Peilgestuurde drainage als maatregel tegen verzilting in poldercontext

In polders is zout water aanwezig in de bodem, doordat het land in het verleden gewonnen is op de zee. Daarop ligt een zoetwaterlens van regenwater die ‘drijft’ op het zoute grondwater, waardoor landbouw mogelijk is. De dikte van de regenwaterlenzen varieert doorheen het jaar. Tijdens de winter groeien de zoetwaterlenzen door het neerslagoverschot en in de zomer krimpen de lenzen door verdamping. Onder droge omstandigheden kunnen de kostbare zoetwaterlenzen verdwijnen. Dan bereikt het zoute grondwater de wortelzone door capillaire opstijging in de bodem. De verzilting die dan optreedt kan gewasschade veroorzaken.

field site
Plan van het experiment met de locaties van de peilbuizen in het peilgestuurde drainage veld (CD1, CD2, CD3) en in het referentie veld (RD1, RD2, RD3).

In de Middenkustpolder gaan we op een proefperceel na of het risico op verzilting door dat zoute grondwater kan vermeden worden door het ombouwen van een klassiek drainagesysteem naar peilgestuurde drainage (PGD). Dergelijk systeem kan immers meer regenwater vasthouden in de bodem en dus de zoetwaterlens langer behouden. Zo krijgt het zoute water geen kans om de wortelzone te bereiken en daar schade aan te richten. We voeren de proef uit op twee nabijgelegen percelen die klassiek gedraineerd zijn. Eén van de percelen wordt omgebouwd met peilsturing.

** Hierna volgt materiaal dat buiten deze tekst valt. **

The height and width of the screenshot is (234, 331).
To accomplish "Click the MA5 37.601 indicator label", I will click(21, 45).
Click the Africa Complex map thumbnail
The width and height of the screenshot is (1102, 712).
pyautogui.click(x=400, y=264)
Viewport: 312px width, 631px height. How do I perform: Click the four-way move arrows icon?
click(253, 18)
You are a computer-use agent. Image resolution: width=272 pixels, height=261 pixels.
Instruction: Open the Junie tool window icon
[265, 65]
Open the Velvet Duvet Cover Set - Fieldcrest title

Het ander perceel zal dienen als referentie om de twee situaties met elkaar te vergelijken. De bodem bestaat uit een kleilaag met een dikte van 2 tot 2,5 meter en daaronder een veenlaag. Het zoutgehalte en grondwaterpeil wordt gemeten met behulp van peilbuizen. Daarnaast volgen we het grensvlak van zoet/zout water op via ERT (electrical resistivity tomography). Dit is een techniek die de elektrische weerstand van de bodem meet. Verschillen in elektrische weerstand worden onder andere veroorzaakt door een verschillend zoutgehalte van het water in de bodemporiën. Daarnaast zullen we ook de effecten van beide drainagesystemen op het gewas (vooral graangewassen) evalueren. Een bijkomende leerervaring bestaat uit het aansturen van het peil in een kleibodem, die trager reageert op een verandering van het peil dan een lichte bodem.

three piezometers
Op elke locatie hebben we drie peilbuizen om het waterpeil en zoutgehalte onafhankelijk te meten op 1.5, 2 en 3 meter onder maaiveld.